### ПРЕДОСТАВЛЕННЫЙ ТЕКСТ
----
Идея конной агитбригады пришла в голову именно Аркаше, когда после спектакля, за чаем, мы разговорились о лошадях. Мы с моей подругой - однокурсницей Татьяной Е., тоже, кстати, жуткой лошадницей, стали рассказывать о своей мечте пойти в поход на лошадях, хотя бы на неделю, а лучше на две, или на месяц, или жить с ними вечно в полях, в шалашах, или...... короче, понятно. Он, вообще, и по театру комик, и по жизни, и вид у него довольно забавный, поэтому все смеялись до слёз, когда он развил нашу идею вплоть до:"...с диким воем и с шашками наголо врываемся в деревеньку, какую-то курицу зарубили на полном скаку, подлетаем к конторе с криками "Ур-ра-а! Да-ё-ошь! Овса-а-а!"...".
Но потом, видимо, поговорив с кем-то в райкоме, он предложил нам на полном серьёзе организовать конный поход с концертами по деревням. Вкратце идея выглядела очень привлекательно: мы путешествуем на лошадях от деревеньки к деревеньке, даём бесплатно концерты, примерно на час, а за это там кормят нас и лошадей, предоставляют где переночевать, снабжают овсом на дальнюю дорогу. Подготовку к походу и сам поход (командировочные, там, оплату проезда, то-сё, пятое-десятое...) финансирует райком комсомола. Мечта становилась реальностью!
Мы загорелись этой идеей не на шутку. В секции нас поддержали обеими руками "За". Правда, Ходос скептически пожала плечами, но отговаривать не стала. В итоге, мы впятером (я, Танька Е., Света, Ира и Олег взялись организовать конную часть нашего похода. Концертная часть легла на Аркашкины плечи.
В Светлом на нас посмотрели как на идиотов, но смирились и показали на трёх необъезженных трёхлеток, рабоче-неизвестного происхождения. Нам они показались великолепными. Мы влюбились в них с первого взгляда. Однако, познакомившись с ними поближе во время объездки, мы слегка пришли в чувство.
----
### ЗАДАНИЕ
Пожалуйста, выпишите из текста о конной агитбригаде дословно фрагмент от слов «Но потом, видимо, поговорив» до слов «Мечта становилась реальностью!» включительно. Записи здесь не понадобятся.

### ИЗВЛЕЧЁННЫЕ ЗАПИСИ
----
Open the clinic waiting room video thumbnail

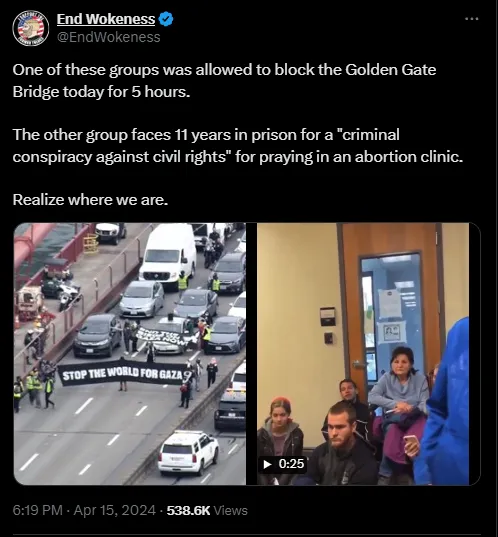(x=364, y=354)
----
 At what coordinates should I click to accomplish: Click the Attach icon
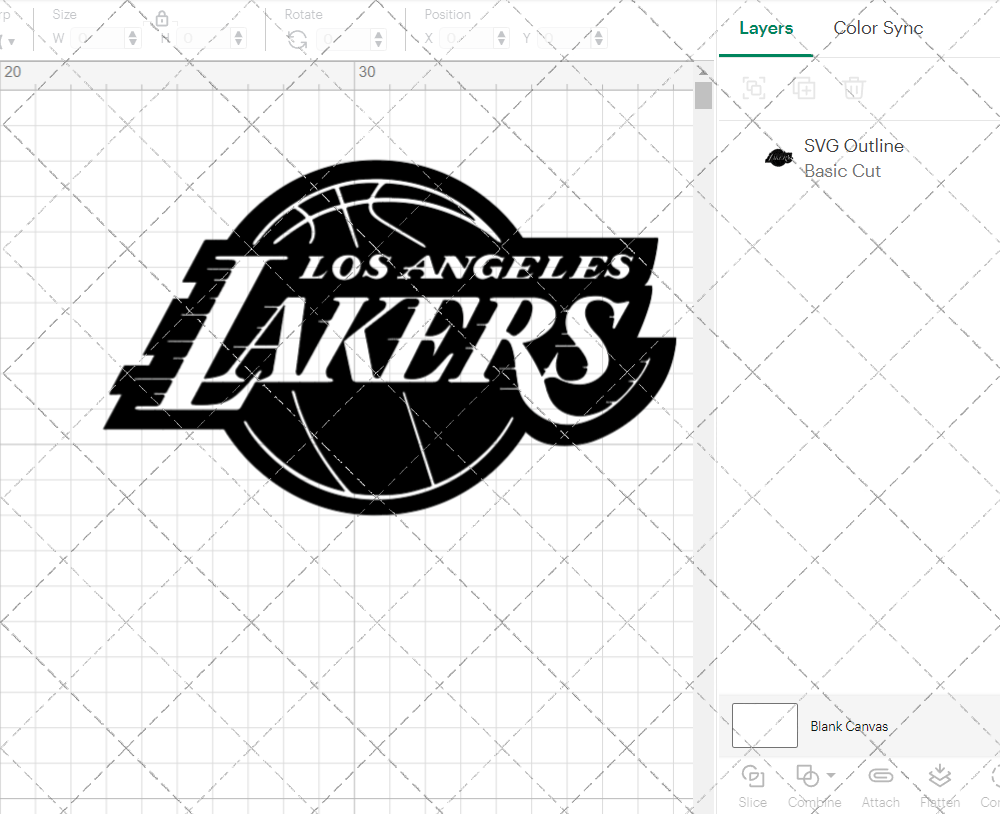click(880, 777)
----
### ОТВЕТ НА ЗАДАНИЕ
Но потом, видимо, поговорив с кем-то в райкоме, он предложил нам на полном серьёзе организовать конный поход с концертами по деревням. Вкратце идея выглядела очень привлекательно: мы путешествуем на лошадях от деревеньки к деревеньке, даём бесплатно концерты, примерно на час, а за это там кормят нас и лошадей, предоставляют где переночевать, снабжают овсом на дальнюю дорогу. Подготовку к походу и сам поход (командировочные, там, оплату проезда, то-сё, пятое-десятое...) финансирует райком комсомола. Мечта становилась реальностью!